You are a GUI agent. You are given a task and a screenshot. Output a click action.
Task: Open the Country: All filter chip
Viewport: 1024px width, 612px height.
--
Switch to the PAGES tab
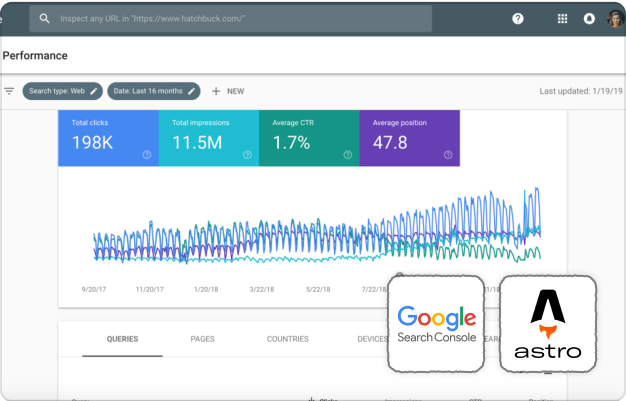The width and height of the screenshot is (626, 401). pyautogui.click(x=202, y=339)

**Action item**
Repeat exactly the lines of the listing above, from the one with "You are a GUI" down to the one with "Viewport: 1024px width, 612px height."; both of those lines belong in the range.

**Exercise result**
You are a GUI agent. You are given a task and a screenshot. Output a click action.
Task: Open the Country: All filter chip
Viewport: 1024px width, 612px height.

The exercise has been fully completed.